2FAuth, a web application for managing Two-Factor Authentication accounts, contains a blind Server Side Request Forgery vulnerability in the image parameter of OTP URLs. An authenticated user can supply a URL that is not properly validated for private or internal IP addresses, causing the server to perform an HTTP request to that URL before validating the response. This flaw allows attackers to reach internal resources, cloud metadata services, or other confidential endpoints that are normally shielded from the public internet. The vulnerability is categorized as CWE-918, indicating the potential for remote data exfiltration and internal network discovery, thereby threatening the confidentiality and integrity of internal systems.

The affected product is 2FAuth by Bubka. All releases prior to 6.1.0 are vulnerable; the fix was introduced in 6.1.0. Specific vendors and CPEs impacted include the Bubka:2FAuth product listed as cpe:2.3:a:2fauth:2fauth:*:*:*:*:*:*:*:*.

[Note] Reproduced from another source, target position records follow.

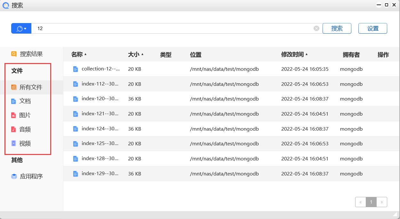
Task: Click the 视频 video icon in sidebar
Action: 14,143
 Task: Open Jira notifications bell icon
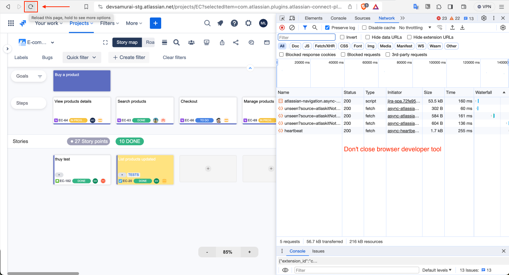coord(220,23)
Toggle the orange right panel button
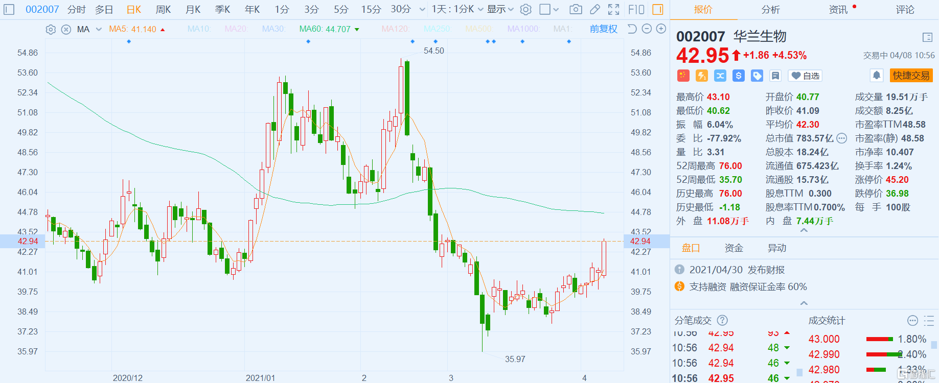Screen dimensions: 939x383 (x=658, y=9)
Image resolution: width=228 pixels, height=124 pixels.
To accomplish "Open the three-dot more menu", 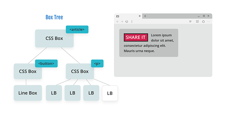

The CVSS score of 7.8 indicates a high severity, but the EPSS score of <1% suggests a low likelihood of exploitation at any given time. The vulnerability is not listed in the CISA KEV catalog. Exploitation requires an authenticated session with 2FAuth, and the attacker can make arbitrary HTTPS or HTTP requests to internal IPs or cloud metadata endpoints, but due to the blind nature of the SSRF, the attacker gains no immediate response information. Nonetheless, the ability to reach internal services can be leveraged for further attacks. The attack vector is authenticated and remote from the attacker’s perspective, via the web application.